_Source document_:
Segment Open

We never say that tests are evil. We agree that indictors are needed for society to function. We are not against accountability. But there are alternatives to high-stakes testing as educational indicators and we think those are the ones that need to be used to judge the performance of our kids and schools.
We have the 1,298 year old high-stakes civil service exams of China as a guide. The conclusion of recent scholarship on that long history is that corruption of those who administered the tests, and cheating by those who took it, was a natural accompaniment to its administration. High-stakes corrupts. Always. Inevitably. That seems to be the lesson of history in many fields. If the indicator is crimes solved by police, solution rates go up if police are judged on this indicator. This happens by having petty criminals confess to crimes they didn't commit, for reduced sentences. If the number of children seen by social workers is how they end up being judged, then those numbers go up and the death of some children is assured as social workers spend too little time in home visitations. We read about these cases every few months. If the indicator that is valued is publications in institutions of higher education, then publications go up--some are nonsense, many are restatements of other work packaged to appear as if the work were different, and some publications make use of fake data. The stakes are high, so everything is corrupted.
We argue through case after case of the ubiquity of Campbell's law in education and other fields of endeavor. In our book we focus in on the (literally) thousands of examples of corruption and distortion due to high-stakes testing in education. We amply document the test prep programs that undermine interpretations of validity, we note the easing of time restrictions by teachers who hope their kids will get another item or two correct, we report on the selective dropping of low ability students by administrators seeking bonus's, we document the narrowing of the curriculum and the undermining of teacher morale through the high-stakes testing.
We conclude this sweep through the problems of high-stakes testing by pointing out that the present use of high-stakes testing in education makes every member of AERA, NCME, and APA, violate their own standards for professional behavior. We also offer alternatives to high-stakes testing. Ours is a narrowly focussed book. We are not arguing about standards, the silly 100% proficient criteria, the undefined "highly qualified" teacher part of the law, the rip-off that seems to appear in supplementary services, the lack of science behind reading first, and so forth. We make one point and one point only: High-stakes testing in education has been, is, and will continue to be a failure. I hope you will take a look at what we think is a convincing argument.
In my electronic discussions with Dr. Berliner in seeking permission to quote the above, he remarked that
We wanted this book to be read by congressional staffers and I am presenting it at Politics and Prose in DC in mid March. I wish we could get CNN interested in covering that.We are also trying to get a meeting with staffers arranged as well. But that is harder to do.
His concern about reaching out to congressional staffers is because NCLB is up for reauthorization, and staffers are often the key to influencing the Congressmen, who often have little time to devote to any one issue - influence the key staffer and you are influencing the Member or Senator.
Let me offer a few remarks of my own.
- test prep: I taught classes for two years for Princeton Review and tutored for two additional years, one with them one with another firm. I have seen the impact such preparation can have. That merely exacerbates the class inequities already reflected in SAT scores, because such prep costs more than most lower SES families can afford. Further, some of these firms have now moved into offering prep for AP exams, and for high stakes high school graduation tests such as Standards of Learning in Virginia and High School Assessments in Maryland.

Segment Closed

_Problem requirements_: Could you revise the high-stakes testing passage from "In my electronic" through "remarks of my own.", replacing "staffers" with "aides" each time it appears?

_Supplied information_:
Segment Open

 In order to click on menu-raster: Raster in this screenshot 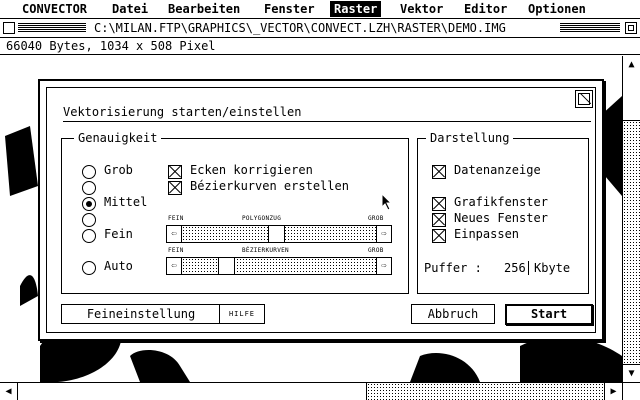, I will do `click(356, 9)`.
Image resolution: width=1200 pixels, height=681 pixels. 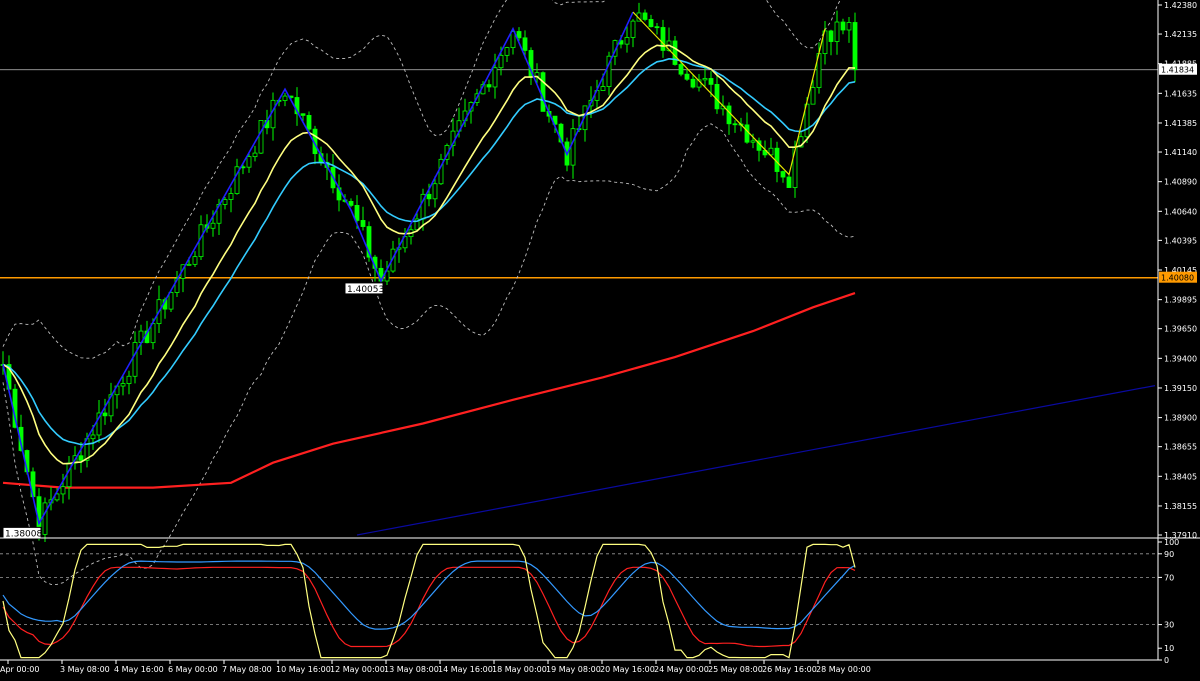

Segment Closed

_Task response_:
In my electronic discussions with Dr. Berliner in seeking permission to quote the above, he remarked that
We wanted this book to be read by congressional aides and I am presenting it at Politics and Prose in DC in mid March. I wish we could get CNN interested in covering that.We are also trying to get a meeting with aides arranged as well. But that is harder to do.
His concern about reaching out to congressional aides is because NCLB is up for reauthorization, and aides are often the key to influencing the Congressmen, who often have little time to devote to any one issue - influence the key staffer and you are influencing the Member or Senator.
Let me offer a few remarks of my own.